Vallejo’s bankruptcy is being closely watched because its problems mirror those in many communities that have promised benefits that now look unsustainable. In many places the benefits have been locked in with statutory and constitutional guarantees.
“That’s why Vallejo is so important,” said James E. Spiotto, a Chapter 9 specialist with the firm of Chapman & Cutler in Chicago. “Chapter 9 and bankruptcy is the land of broken promises.” He said unions were better off negotiating concessions now than landing in bankruptcy court and ending up with no contract at all.
But entirely different rules apply to bonded debt, and to a related problem plaguing some communities: derivatives. Chapter 9 was never meant to be a place where governments could get out of their bonded debt, Mr. Spiotto said.

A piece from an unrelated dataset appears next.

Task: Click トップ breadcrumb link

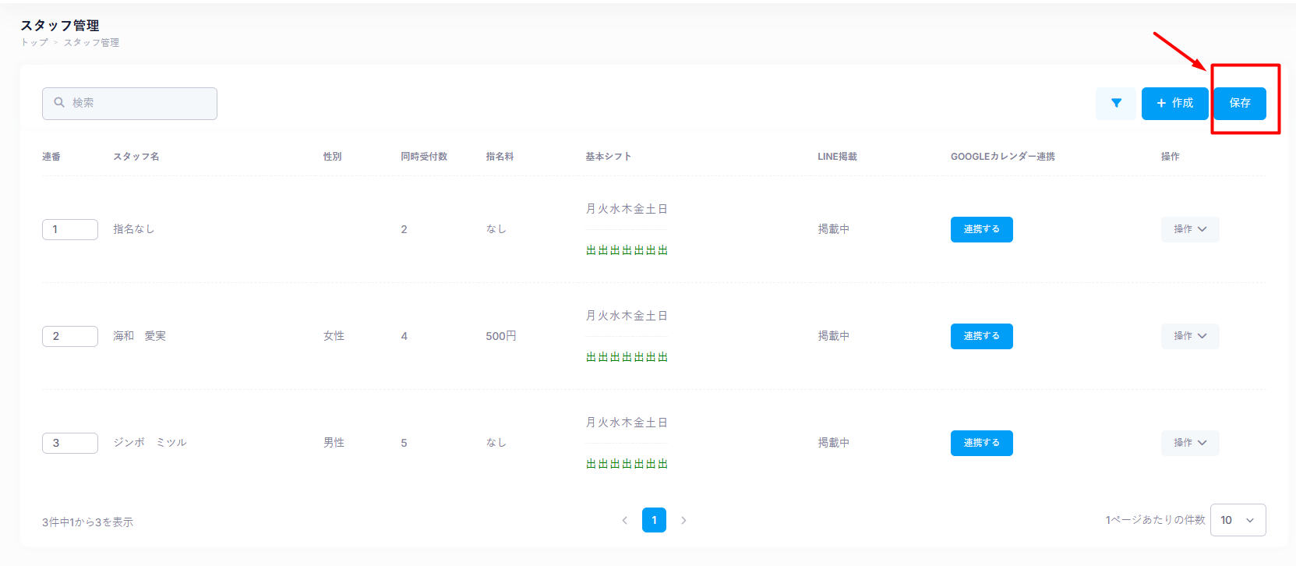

Derivatives are largely untested, but the issue may reach a decisive point in Jefferson County, Ala., which is entangled in interest-rate swaps. The swaps were intended to shield the county from rising interest rates after it issued a large amount of variable-rate debt to pay for a new sewer system.
The swap arrangements broke down amid last year’s turmoil in the credit markets, leaving Jefferson County with $3.2 billion in debt that it can neither pay nor refinance. Some officials are now calling for a Chapter 9 filing; others are against it.
Alabama’s governor, Bob Riley, has written to the Treasury secretary and the Federal Reserve chairman, asking for help in stretching out Alabama’s financial obligations, rather than repudiating them.
The Treasury secretary, meanwhile, is working on a much broader initiative to give the federal government the power to modify the contracts of the financial institutions it takes over. The proposal raises several new issues, because it would eliminate the judicial oversight of bankruptcy proceedings and the opportunity for affected parties to challenge the changes.
The goal is to speed up reaction time to crises, said Lisa Hill Fenning, a retired bankruptcy judge who now practices at Dewey & LeBoeuf in Los Angeles. “Traditional ways of dealing with these problems are too complicated and would take too long,” Ms. Fenning said. “They’re trying to cut through red tape.”